I’m a little behind on stories…the holidays take on their own timeline.  The refinishing of the floors, as scary as it seemed, is complete.  And I think I was being taken down to some original material as well.  So many things were colliding: holidays, family, relationships, the time issue of my sister coming to visit and us wanting to be able to stay there.  And the early holiday party for Julia, Malcolm’s daughter.  This all stirs, but it’s a nice stir.  I see me trying to get it all right, and how that drives me and those close to me nuts; so I stop.  I remember what’s really important; being together and seeing what happens.

Coffee has been renamed “liquid inspiration” as I try to get paint colors right for the back bedroom.  I go from a Caribbean green to several versions of orange to “Afterglow”, a color that is like inside sunshine and accents nicely the trees that you look on out those windows.  In the Fall, it would be breathtaking.  I go the chiropractor and he has to brush himself off after he adjusts me.  “Good thing your appointment is at the end of the day”, he says.  I talk to him about his reclaimed wood floors more than I do my spine.  I move my air mattress from room to room and spend a lot of time bent over, with a paint brush and rag on the floor.  I talk to my friend Peggi on the east coast for hours of it.  We talk about relationships and trying to see what we want, what works, what doesn’t and letting go of what doesn’t just because.   She makes me laugh.  She asks why it’s taken us so long to figure it out,  I say because it feels like it’s pretty new to look at things like we do.  Deeply and honestly.  Beliefs and self-concepts are the carnage that this process can cause and so it takes awhile to uproot such long-held ideas and practices.  For me, it’s like learning to write with my left hand.

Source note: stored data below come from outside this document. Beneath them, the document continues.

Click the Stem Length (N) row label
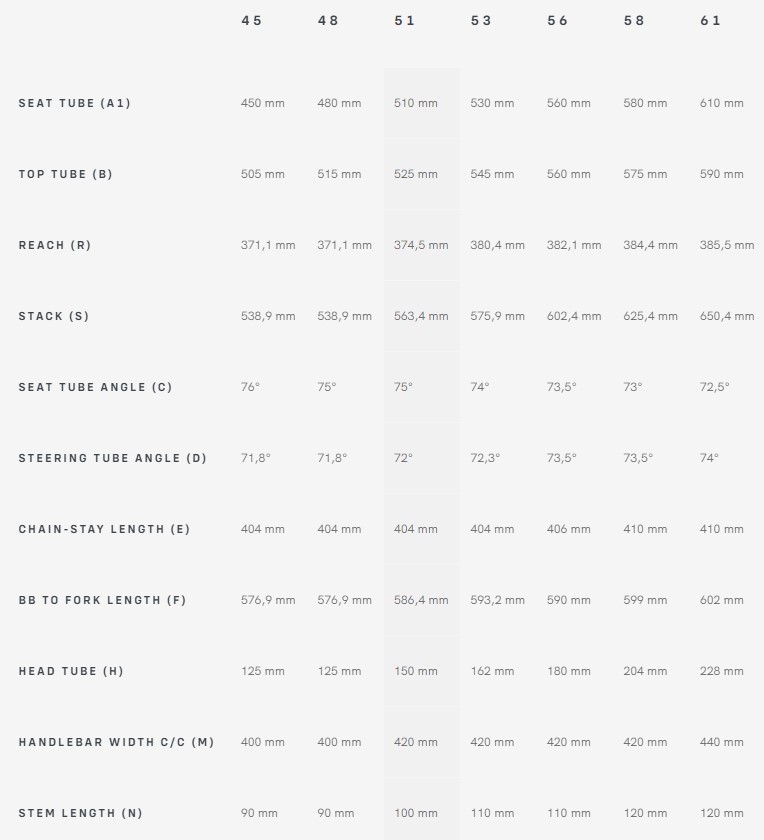Screen dimensions: 764x840 click(80, 813)
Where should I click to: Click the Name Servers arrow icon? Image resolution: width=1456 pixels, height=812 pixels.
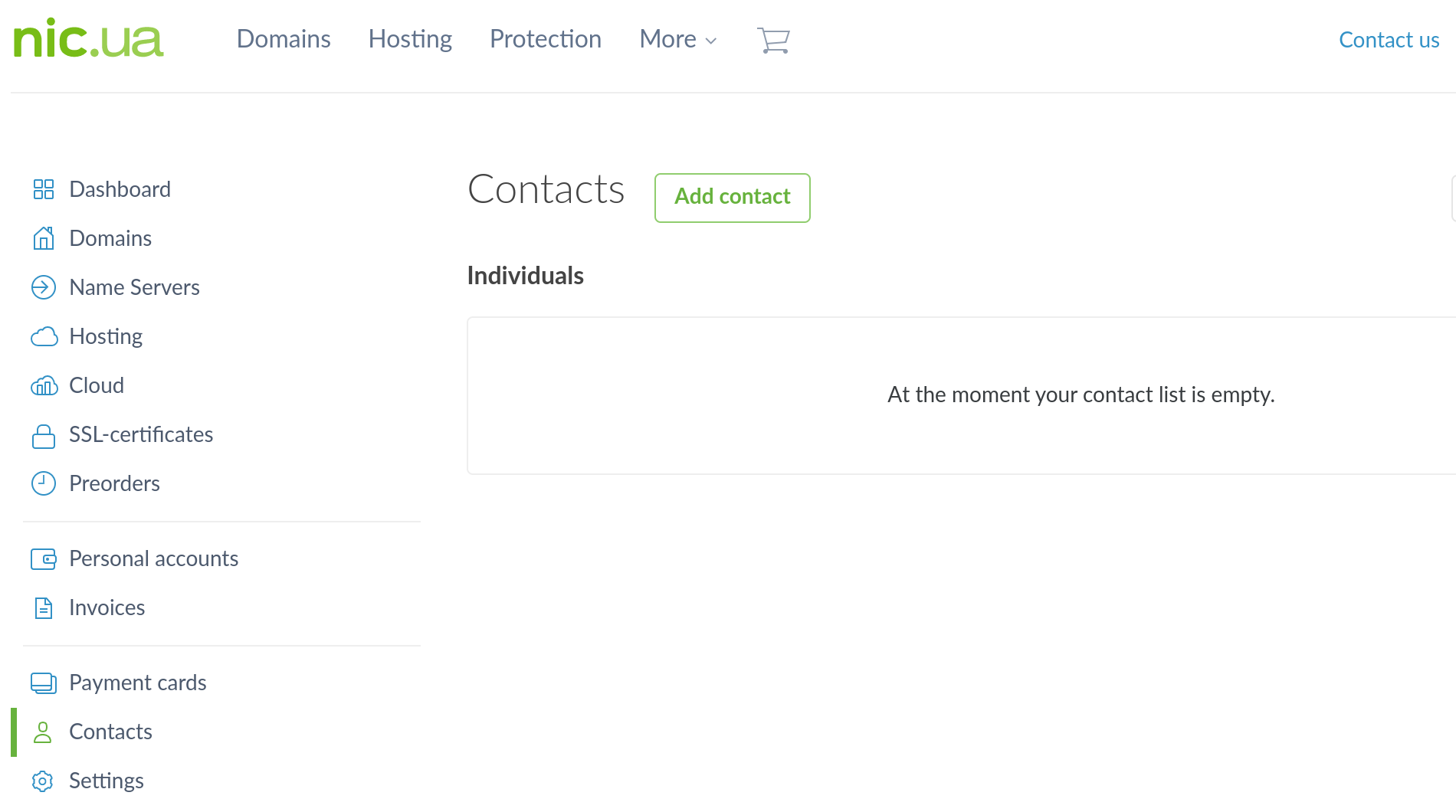pos(44,287)
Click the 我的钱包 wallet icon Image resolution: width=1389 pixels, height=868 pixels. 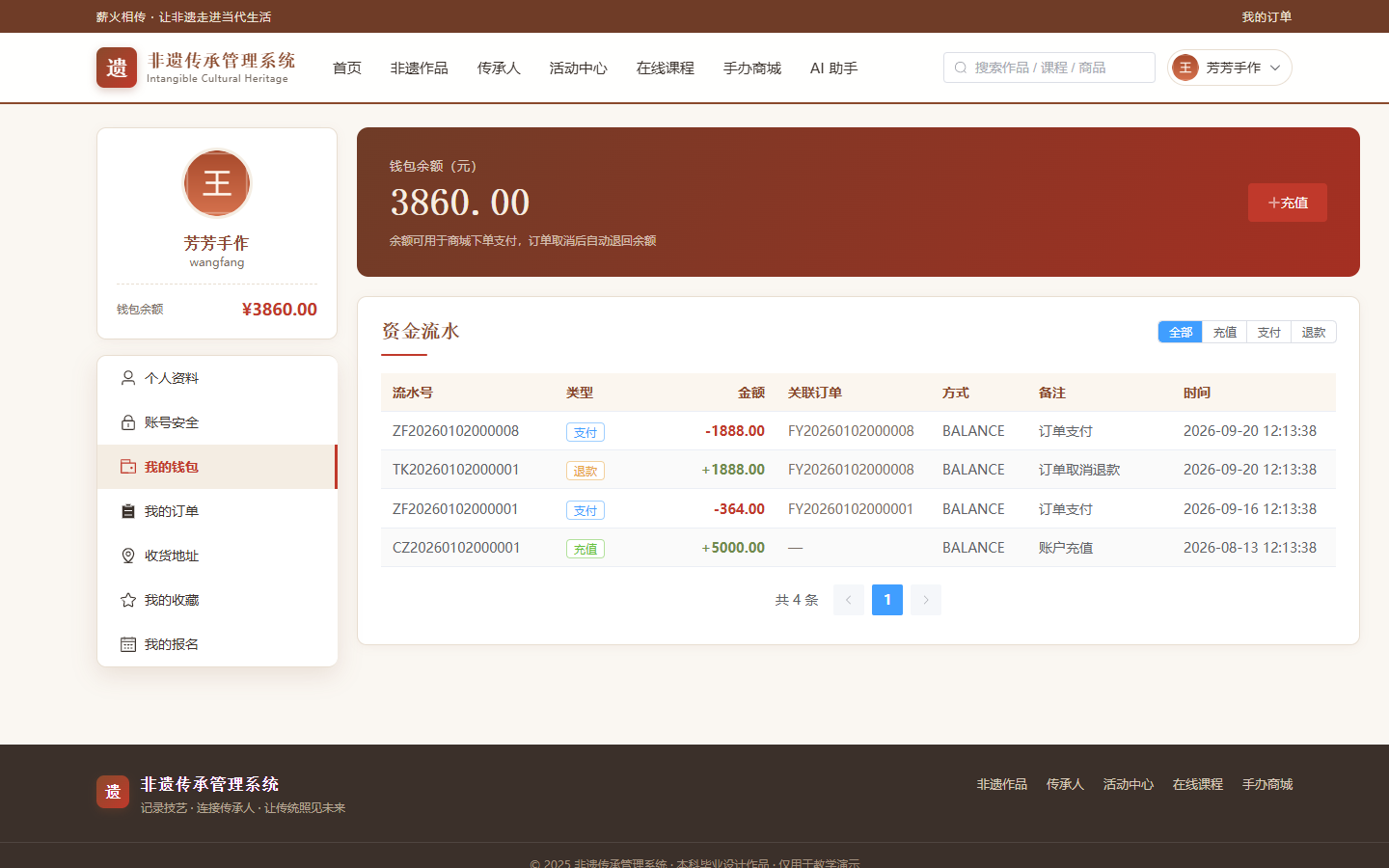(x=128, y=467)
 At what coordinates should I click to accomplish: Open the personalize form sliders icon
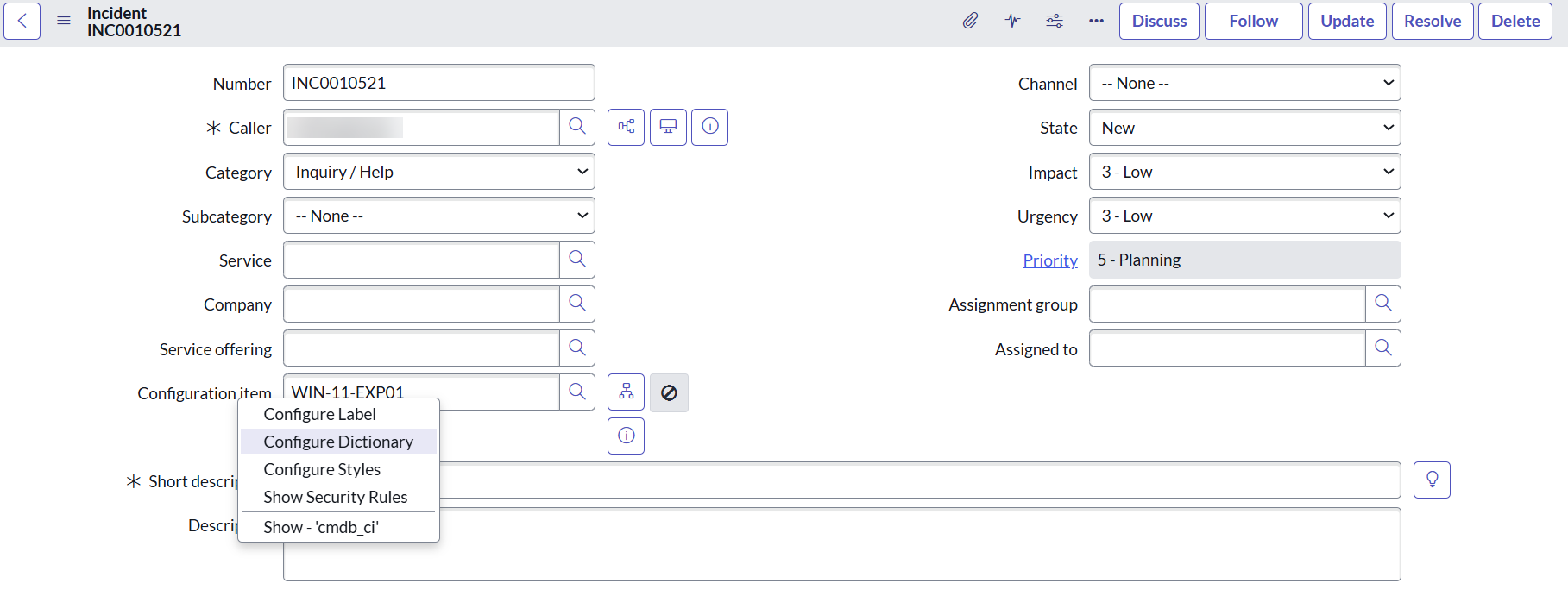click(1055, 21)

I get dressed to go to the holiday party at the High Rock and I can barely keep my eyes open.  I’ve just put the final coat of polyurethane on the two bedrooms and that’s a big step closer to having a real bed and my sister and I sleeping in it when she comes up in a few days.  I run into my boss from last summer and he asks where I’m working now.  I say nowhere.  “I’m flipping a house.”  “You just never know with you,”  he says, “I’d love to have your life.”

I love having my life.  Even though everything is dusty, even though I sometimes have to get dressed in the garage, even though for awhile I had no toilet while the bathroom floor was being retiled, even through all the blood, sweat and tears I’ve put in.   I own appliances!  (Doralee just cracks up when I exclaim that)  I own a house.  I don’t pay anyone for it every month.  It’s mine (well, half mine) and the freedom and creative juice that allows for me feels amazing.  And I want to remember that.  I write to remember.

The other day I was driving to it and Melissa Etheridge came on the radio.  This woman was the constant companion of my early 20s.  She wrote anthems for my life, or so it seemed, and she was taking me back; to college, to boyfriends, fiances, various medical crises, my first nephew Gavin being born and me relocating back to Madison, my life coming together and falling apart in a constant dance.  I was winging it.  And as I came up to the house, all warmly lit from the inside as it was getting dark, I felt my own time warp of all that has happened in the 20 years in between.  What a life I’ve had, how I didn’t know all that was to come….and I hope to share it all with you, by writing and remembering.